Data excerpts
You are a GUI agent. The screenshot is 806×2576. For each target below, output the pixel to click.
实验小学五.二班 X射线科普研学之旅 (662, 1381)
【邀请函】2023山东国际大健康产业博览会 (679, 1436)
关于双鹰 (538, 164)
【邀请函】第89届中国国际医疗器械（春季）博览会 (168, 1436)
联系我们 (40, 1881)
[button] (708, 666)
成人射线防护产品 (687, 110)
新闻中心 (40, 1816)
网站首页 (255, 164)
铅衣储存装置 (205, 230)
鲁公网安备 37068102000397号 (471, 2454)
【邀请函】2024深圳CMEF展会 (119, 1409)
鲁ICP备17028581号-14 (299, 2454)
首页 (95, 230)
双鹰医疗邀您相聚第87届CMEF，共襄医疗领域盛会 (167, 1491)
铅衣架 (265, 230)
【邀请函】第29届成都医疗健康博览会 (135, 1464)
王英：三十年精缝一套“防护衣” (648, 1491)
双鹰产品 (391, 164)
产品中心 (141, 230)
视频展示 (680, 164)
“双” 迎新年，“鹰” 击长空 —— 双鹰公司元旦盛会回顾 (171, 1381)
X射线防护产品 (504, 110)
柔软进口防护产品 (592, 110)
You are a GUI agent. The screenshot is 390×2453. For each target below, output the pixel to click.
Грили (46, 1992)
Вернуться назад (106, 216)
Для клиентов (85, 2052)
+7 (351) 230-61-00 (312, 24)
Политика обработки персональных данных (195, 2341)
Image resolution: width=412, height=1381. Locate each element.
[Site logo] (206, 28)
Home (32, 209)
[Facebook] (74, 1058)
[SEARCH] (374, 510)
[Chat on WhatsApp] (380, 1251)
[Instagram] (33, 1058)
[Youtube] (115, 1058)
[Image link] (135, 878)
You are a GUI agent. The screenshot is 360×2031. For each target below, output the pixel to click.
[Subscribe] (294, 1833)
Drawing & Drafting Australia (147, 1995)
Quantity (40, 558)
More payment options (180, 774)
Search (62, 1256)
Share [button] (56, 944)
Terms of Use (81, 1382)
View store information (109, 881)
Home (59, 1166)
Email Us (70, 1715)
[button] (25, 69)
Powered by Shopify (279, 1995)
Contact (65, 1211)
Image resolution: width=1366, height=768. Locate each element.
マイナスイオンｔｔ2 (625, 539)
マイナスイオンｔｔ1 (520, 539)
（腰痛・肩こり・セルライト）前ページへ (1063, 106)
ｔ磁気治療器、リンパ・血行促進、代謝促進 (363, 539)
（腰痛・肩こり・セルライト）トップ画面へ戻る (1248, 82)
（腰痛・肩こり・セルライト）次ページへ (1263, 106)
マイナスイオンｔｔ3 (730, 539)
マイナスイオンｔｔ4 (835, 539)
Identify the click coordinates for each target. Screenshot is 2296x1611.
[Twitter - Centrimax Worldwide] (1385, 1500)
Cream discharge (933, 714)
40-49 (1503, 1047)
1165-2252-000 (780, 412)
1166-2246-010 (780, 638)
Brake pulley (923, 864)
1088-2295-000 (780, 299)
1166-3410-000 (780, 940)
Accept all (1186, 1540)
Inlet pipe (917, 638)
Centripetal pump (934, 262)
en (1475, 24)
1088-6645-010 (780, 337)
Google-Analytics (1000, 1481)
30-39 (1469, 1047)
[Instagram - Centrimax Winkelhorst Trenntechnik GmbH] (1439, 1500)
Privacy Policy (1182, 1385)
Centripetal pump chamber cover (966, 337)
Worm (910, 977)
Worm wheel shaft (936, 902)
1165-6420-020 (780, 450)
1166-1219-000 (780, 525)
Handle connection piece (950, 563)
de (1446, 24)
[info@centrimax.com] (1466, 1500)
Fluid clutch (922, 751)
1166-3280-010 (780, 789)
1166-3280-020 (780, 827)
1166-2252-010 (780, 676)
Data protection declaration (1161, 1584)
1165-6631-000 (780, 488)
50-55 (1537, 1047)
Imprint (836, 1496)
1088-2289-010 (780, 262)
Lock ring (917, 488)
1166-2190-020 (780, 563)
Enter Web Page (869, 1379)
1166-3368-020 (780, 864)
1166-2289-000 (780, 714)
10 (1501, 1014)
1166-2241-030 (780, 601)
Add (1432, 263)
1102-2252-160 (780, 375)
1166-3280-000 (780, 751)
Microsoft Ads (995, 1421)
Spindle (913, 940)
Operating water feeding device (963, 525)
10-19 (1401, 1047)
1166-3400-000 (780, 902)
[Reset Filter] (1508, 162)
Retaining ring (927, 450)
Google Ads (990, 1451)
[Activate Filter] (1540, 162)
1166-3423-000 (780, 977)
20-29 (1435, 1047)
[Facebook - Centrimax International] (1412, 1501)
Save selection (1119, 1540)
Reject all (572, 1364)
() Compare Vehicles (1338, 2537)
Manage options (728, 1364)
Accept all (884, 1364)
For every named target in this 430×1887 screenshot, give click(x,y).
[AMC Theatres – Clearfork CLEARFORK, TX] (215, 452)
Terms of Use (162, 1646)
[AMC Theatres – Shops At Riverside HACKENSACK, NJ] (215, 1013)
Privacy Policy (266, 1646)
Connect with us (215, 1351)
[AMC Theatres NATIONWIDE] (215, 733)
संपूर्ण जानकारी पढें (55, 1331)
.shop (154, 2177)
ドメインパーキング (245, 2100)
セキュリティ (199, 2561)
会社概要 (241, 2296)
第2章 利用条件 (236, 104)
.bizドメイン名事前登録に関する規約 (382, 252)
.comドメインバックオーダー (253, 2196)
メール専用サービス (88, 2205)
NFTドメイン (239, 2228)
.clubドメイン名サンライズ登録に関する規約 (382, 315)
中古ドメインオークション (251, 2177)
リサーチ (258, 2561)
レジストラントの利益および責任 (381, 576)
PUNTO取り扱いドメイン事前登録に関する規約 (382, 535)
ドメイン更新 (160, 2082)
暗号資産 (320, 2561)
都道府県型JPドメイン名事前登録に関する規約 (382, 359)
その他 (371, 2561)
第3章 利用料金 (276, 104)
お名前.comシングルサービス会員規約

# The task:
Reproduce the data in full, exactly as presented.

# Exercise output:
You are a GUI agent. The screenshot is 806×2576. For each target below, output the pixel to click.
实验小学五.二班 X射线科普研学之旅 (662, 1381)
【邀请函】2023山东国际大健康产业博览会 (679, 1436)
关于双鹰 (538, 164)
【邀请函】第89届中国国际医疗器械（春季）博览会 (168, 1436)
联系我们 (40, 1881)
[button] (708, 666)
成人射线防护产品 (687, 110)
新闻中心 (40, 1816)
网站首页 (255, 164)
铅衣储存装置 (205, 230)
鲁公网安备 37068102000397号 (471, 2454)
【邀请函】2024深圳CMEF展会 (119, 1409)
鲁ICP备17028581号-14 (299, 2454)
首页 (95, 230)
双鹰医疗邀您相聚第87届CMEF，共襄医疗领域盛会 (167, 1491)
铅衣架 (265, 230)
【邀请函】第29届成都医疗健康博览会 (135, 1464)
王英：三十年精缝一套“防护衣” (648, 1491)
双鹰产品 (391, 164)
产品中心 (141, 230)
视频展示 (680, 164)
“双” 迎新年，“鹰” 击长空 —— 双鹰公司元旦盛会回顾 (171, 1381)
X射线防护产品 (504, 110)
柔软进口防护产品 (592, 110)
You are a GUI agent. The screenshot is 390×2453. For each target below, output the pixel to click.
Грили (46, 1992)
Вернуться назад (106, 216)
Для клиентов (85, 2052)
+7 (351) 230-61-00 (312, 24)
Политика обработки персональных данных (195, 2341)
Image resolution: width=412, height=1381. Locate each element.
[Site logo] (206, 28)
Home (32, 209)
[Facebook] (74, 1058)
[SEARCH] (374, 510)
[Chat on WhatsApp] (380, 1251)
[Instagram] (33, 1058)
[Youtube] (115, 1058)
[Image link] (135, 878)
You are a GUI agent. The screenshot is 360×2031. For each target below, output the pixel to click.
[Subscribe] (294, 1833)
Drawing & Drafting Australia (147, 1995)
Quantity (40, 558)
More payment options (180, 774)
Search (62, 1256)
Share [button] (56, 944)
Terms of Use (81, 1382)
View store information (109, 881)
Home (59, 1166)
Email Us (70, 1715)
[button] (25, 69)
Powered by Shopify (279, 1995)
Contact (65, 1211)
Image resolution: width=1366, height=768. Locate each element.
マイナスイオンｔｔ2 (625, 539)
マイナスイオンｔｔ1 (520, 539)
（腰痛・肩こり・セルライト）前ページへ (1063, 106)
ｔ磁気治療器、リンパ・血行促進、代謝促進 (363, 539)
（腰痛・肩こり・セルライト）トップ画面へ戻る (1248, 82)
（腰痛・肩こり・セルライト）次ページへ (1263, 106)
マイナスイオンｔｔ3 (730, 539)
マイナスイオンｔｔ4 (835, 539)
Identify the click coordinates for each target. Screenshot is 2296x1611.
[Twitter - Centrimax Worldwide] (1385, 1500)
Cream discharge (933, 714)
40-49 (1503, 1047)
1165-2252-000 (780, 412)
1166-2246-010 (780, 638)
Brake pulley (923, 864)
1088-2295-000 (780, 299)
1166-3410-000 (780, 940)
Accept all (1186, 1540)
Inlet pipe (917, 638)
Centripetal pump (934, 262)
en (1475, 24)
1088-6645-010 (780, 337)
Google-Analytics (1000, 1481)
30-39 (1469, 1047)
[Instagram - Centrimax Winkelhorst Trenntechnik GmbH] (1439, 1500)
Privacy Policy (1182, 1385)
Centripetal pump chamber cover (966, 337)
Worm (910, 977)
Worm wheel shaft (936, 902)
1165-6420-020 (780, 450)
1166-1219-000 (780, 525)
Handle connection piece (950, 563)
de (1446, 24)
[info@centrimax.com] (1466, 1500)
Fluid clutch (922, 751)
1166-3280-010 (780, 789)
1166-3280-020 (780, 827)
1166-2252-010 (780, 676)
Data protection declaration (1161, 1584)
1165-6631-000 (780, 488)
50-55 (1537, 1047)
Imprint (836, 1496)
1088-2289-010 (780, 262)
Lock ring (917, 488)
1166-2190-020 (780, 563)
Enter Web Page (869, 1379)
1166-3368-020 (780, 864)
1166-2289-000 (780, 714)
10 (1501, 1014)
1166-2241-030 (780, 601)
Add (1432, 263)
1102-2252-160 (780, 375)
1166-3280-000 (780, 751)
Microsoft Ads (995, 1421)
Spindle (913, 940)
Operating water feeding device (963, 525)
10-19 (1401, 1047)
1166-3400-000 (780, 902)
[Reset Filter] (1508, 162)
Retaining ring (927, 450)
Google Ads (990, 1451)
[Activate Filter] (1540, 162)
1166-3423-000 (780, 977)
20-29 (1435, 1047)
[Facebook - Centrimax International] (1412, 1501)
Save selection (1119, 1540)
Reject all (572, 1364)
() Compare Vehicles (1338, 2537)
Manage options (728, 1364)
Accept all (884, 1364)
For every named target in this 430×1887 screenshot, give click(x,y).
[AMC Theatres – Clearfork CLEARFORK, TX] (215, 452)
Terms of Use (162, 1646)
[AMC Theatres – Shops At Riverside HACKENSACK, NJ] (215, 1013)
Privacy Policy (266, 1646)
Connect with us (215, 1351)
[AMC Theatres NATIONWIDE] (215, 733)
संपूर्ण जानकारी पढें (55, 1331)
.shop (154, 2177)
ドメインパーキング (245, 2100)
セキュリティ (199, 2561)
会社概要 (241, 2296)
第2章 利用条件 (236, 104)
.bizドメイン名事前登録に関する規約 (382, 252)
.comドメインバックオーダー (253, 2196)
メール専用サービス (88, 2205)
NFTドメイン (239, 2228)
.clubドメイン名サンライズ登録に関する規約 (382, 315)
中古ドメインオークション (251, 2177)
リサーチ (258, 2561)
レジストラントの利益および責任 (381, 576)
PUNTO取り扱いドメイン事前登録に関する規約 (382, 535)
ドメイン更新 (160, 2082)
暗号資産 (320, 2561)
都道府県型JPドメイン名事前登録に関する規約 (382, 359)
その他 (371, 2561)
第3章 利用料金 (276, 104)
お名前.comシングルサービス会員規約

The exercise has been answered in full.